핵심 개념
The adjoint system associated with an evolutionary partial differential equation has an infinite-dimensional Hamiltonian structure, which is useful for connecting the fully continuous, semi-discrete, and fully discrete levels. The discretize-then-optimize and optimize-then-discretize methods can be uniquely characterized in terms of an adjoint-variational quadratic conservation law.
초록
The paper investigates the geometric structure of adjoint systems associated with evolutionary partial differential equations (PDEs) at the fully continuous, semi-discrete, and fully discrete levels, and the relations between these levels.
Key highlights:
- The adjoint system associated with an evolutionary PDE has an infinite-dimensional Hamiltonian structure, which is useful for connecting the different levels of discretization.
- The authors show that semi-discretization and adjoining commute, and characterize the associated dual semi-discretization as the unique semi-discretization of the adjoint system that satisfies a semi-discrete analogue of the adjoint-variational quadratic conservation law.

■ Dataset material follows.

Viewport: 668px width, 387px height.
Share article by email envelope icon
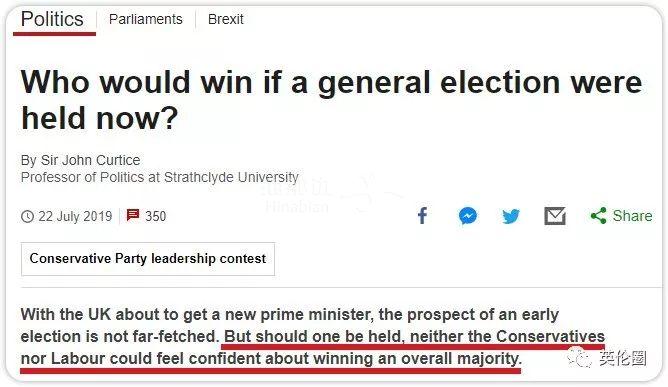tap(555, 216)
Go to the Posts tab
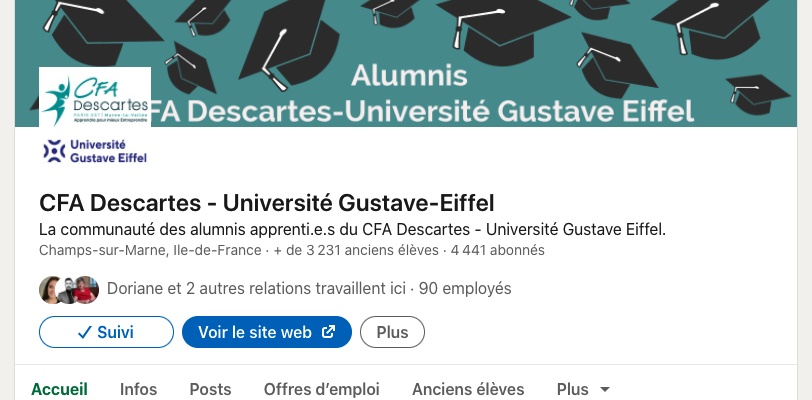The image size is (812, 400). click(210, 389)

- For time integration via one-step methods, the authors show that time integration and adjoining commute precisely when the one-step method for the adjoint system is the cotangent lift of the one-step method for the forward equation.

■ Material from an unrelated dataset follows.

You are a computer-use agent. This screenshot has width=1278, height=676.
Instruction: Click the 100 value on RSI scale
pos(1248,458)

- The authors combine the results for semi-discretization and time integration to discuss the natural relations between the fully continuous, semi-discrete, and fully discrete levels of the adjoint system.
- The geometric characterization of the discretize-then-optimize and optimize-then-discretize methods in terms of the adjoint-variational quadratic conservation law addresses the observed discrepancies between these two approaches.